To begin our trip, we can sit in on foundational meetings for the brand-new incorporated Village of South Corning – home to St. Mary’s Cemetery, St. Mary’s Orthodox Cemetery, most of Hope Cemetery, a massive memorial arch for glass workers killed in a train crash, and the Town of Corning offices.
We can start 1921 in Wayland, at the Bennett’s Motors building on Route 15. Sad to say the family business closed at the end of last year, but the building will now be used by the ambulance corps.
Since we have a time machine, zipping over to Painted Post takes no time at all. Here we can see the foursquare old Erwin Muncipal Building, “built like a fortress” according to new owners, which allowed it to survive floods in 1935 and 1972. Keep your eye on it – the owners have great plans.
Just a few blocks down, but a year forward, we enter Riverside, incorporated as a village in 1922. It was formerly named Centerville, and also got hammered by those floods.
Continue on down Pulteney Street, once again jogging a year ahead, and we can look at the still-impressive Hotel Stanton on Bridge Street. In Bath the municipal building (which looks a lot like the Erwin building) was dedicated as a Great War memorial in 1923. That same year the new K-12 Haverling School opened at Liberty and Washington… most people know it nowadays as the old Dana Lyon school.
Up in Prattsburgh the Air-Flo building has been substantially altered, but it also first saw the light of day in 1923. And back at Wayland we can admire the 1923 American Legion hall, which was built to include a movie theater, and operated as such for decades.

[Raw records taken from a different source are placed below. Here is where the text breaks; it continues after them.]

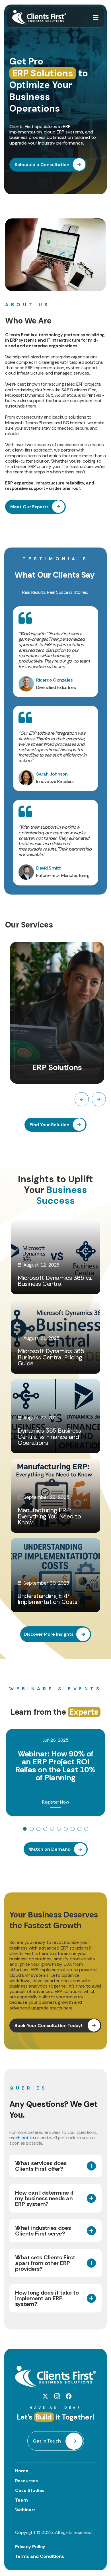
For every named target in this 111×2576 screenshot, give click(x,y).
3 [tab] (38, 1829)
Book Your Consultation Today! (49, 2025)
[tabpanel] (55, 1772)
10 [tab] (86, 1829)
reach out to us (24, 2138)
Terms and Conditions (39, 2556)
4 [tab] (45, 1829)
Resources (26, 2481)
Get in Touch (47, 2441)
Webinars (25, 2510)
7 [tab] (66, 1829)
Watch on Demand (50, 1849)
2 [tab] (32, 1829)
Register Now (55, 1802)
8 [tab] (73, 1829)
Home (21, 2471)
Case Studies (29, 2490)
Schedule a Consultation (42, 165)
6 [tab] (59, 1829)
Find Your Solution (49, 1125)
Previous (82, 1099)
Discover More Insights (48, 1634)
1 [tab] (25, 1829)
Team (21, 2500)
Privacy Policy (30, 2547)
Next (99, 1099)
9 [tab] (79, 1829)
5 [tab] (52, 1829)
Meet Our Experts (29, 507)
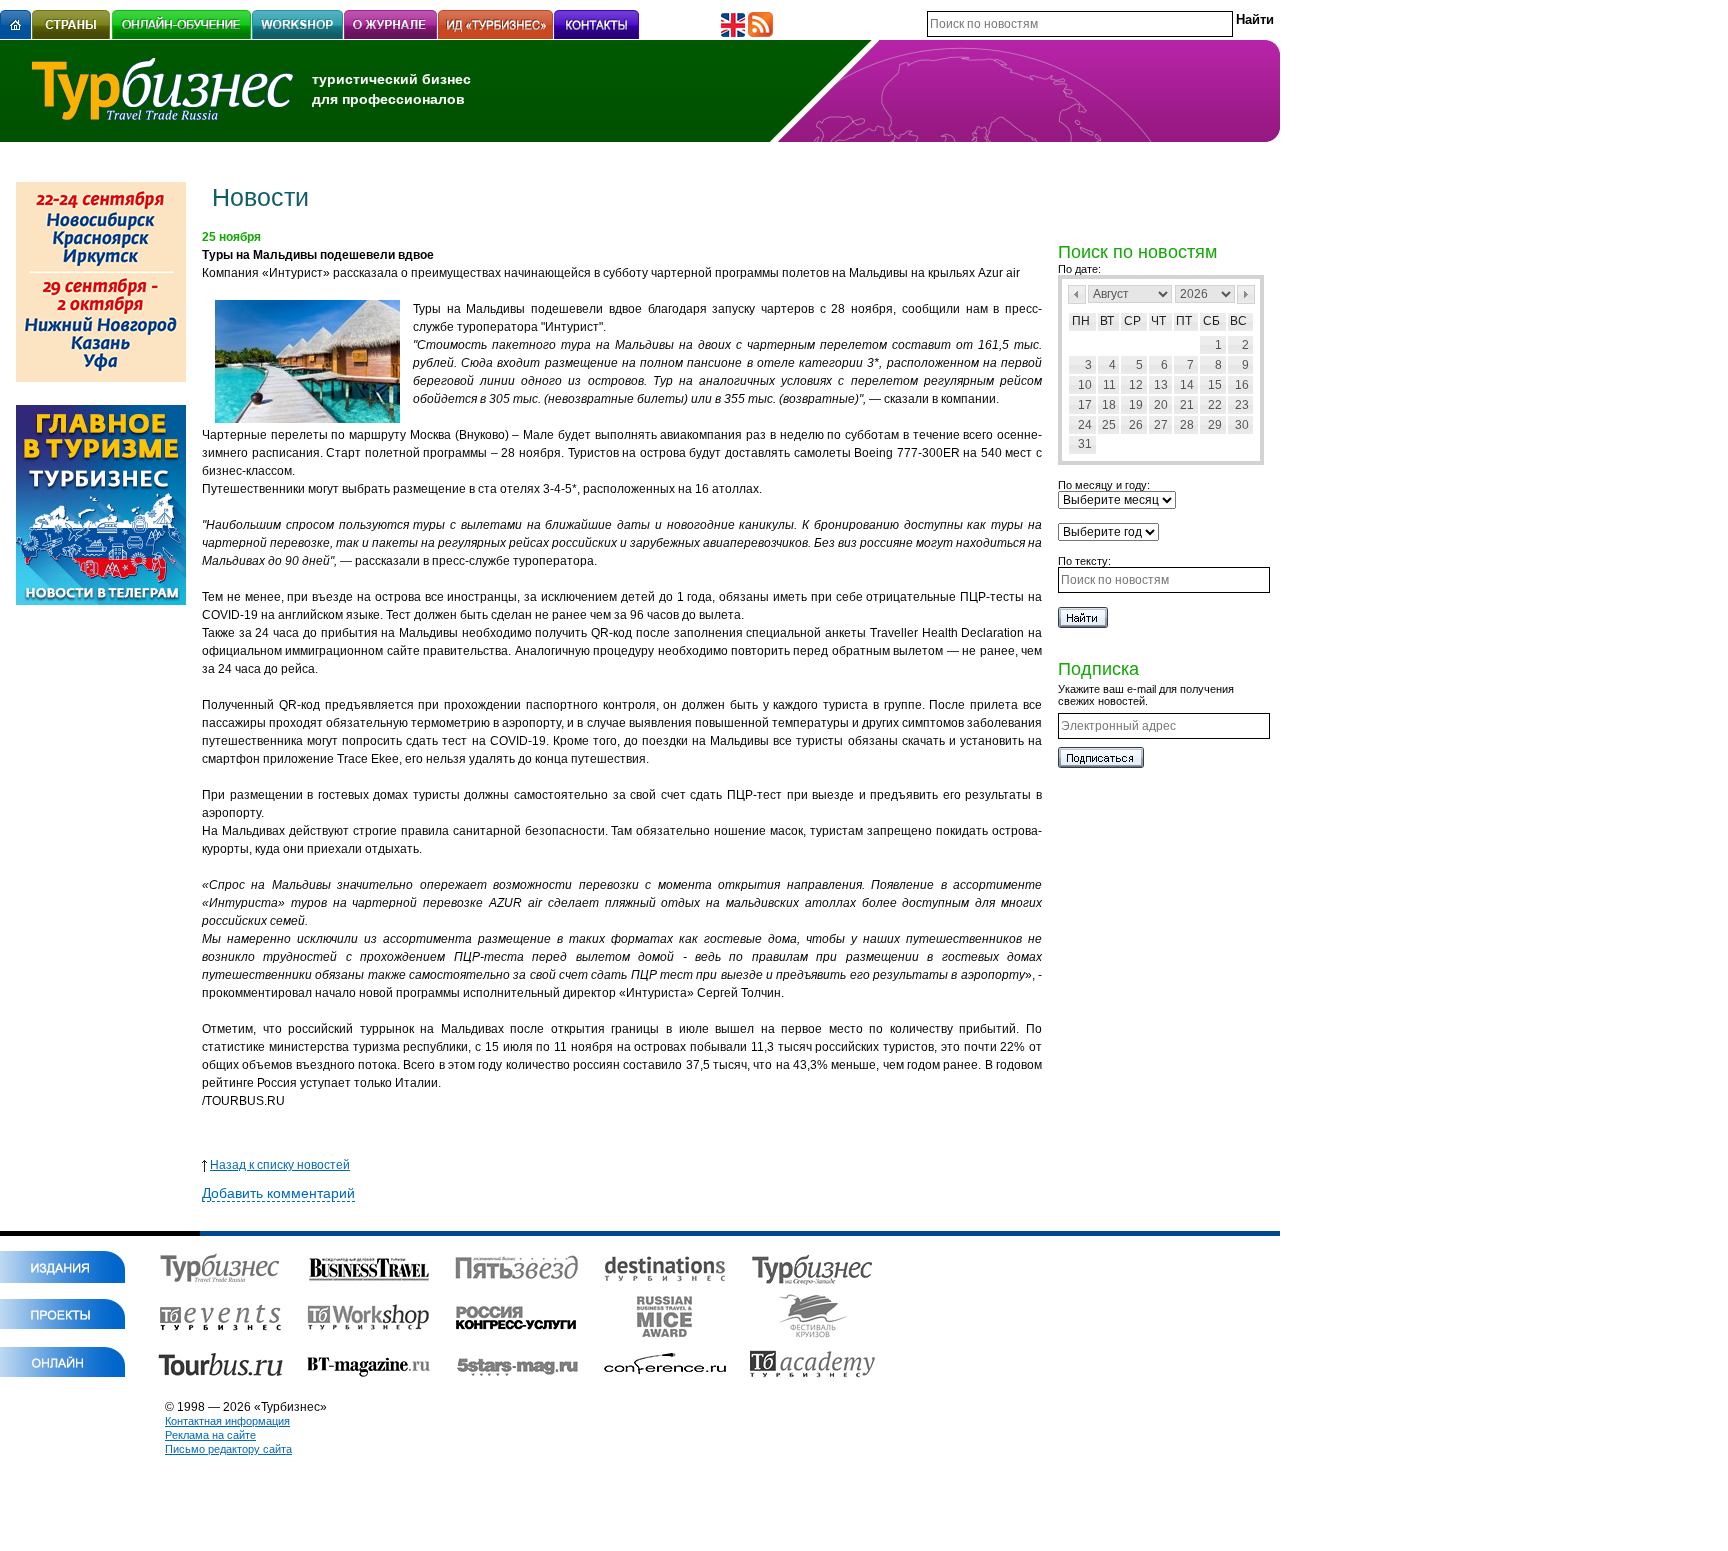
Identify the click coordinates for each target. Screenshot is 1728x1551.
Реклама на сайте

Head south on Route 21, smoothly transitioning to 1924 as we go, and we’ll arrive at the Village of North Hornell – the last municipality to be created in Steuben County, and home to the new St. James Mercy Center. Driving on into the City of Hornell we can admire the neoclassical Lincoln School, now on the National Register of Historic Places after providing a neighborhood school for generations of families.
Back in Prattsburgh we’re bound to be impressed by the Franklin Academy (Prattsbugh Central School) and the ornate Presbyterian Church. The side-by-side structures went up in 1924, after their historic side-by-side predecessors burned down together on a memorable winter’s night in 1923. (The school’s been added to considerably in the last century, of course.)
On a less-dramatic note we can stop at the Babcock building on Bath’s Liberty Street, opened as a new-fangled movie theater (silents only) in 1924. The auditorium itself is gone, but many, many folks still fondly remember Friday nights or Saturday afternoons at the Babcock. But the street level later become part of Bath National Bank, now Five Star Bank. Unfortunately that branch has just been closed, so who knows what the Babcock faces as its second century approaches?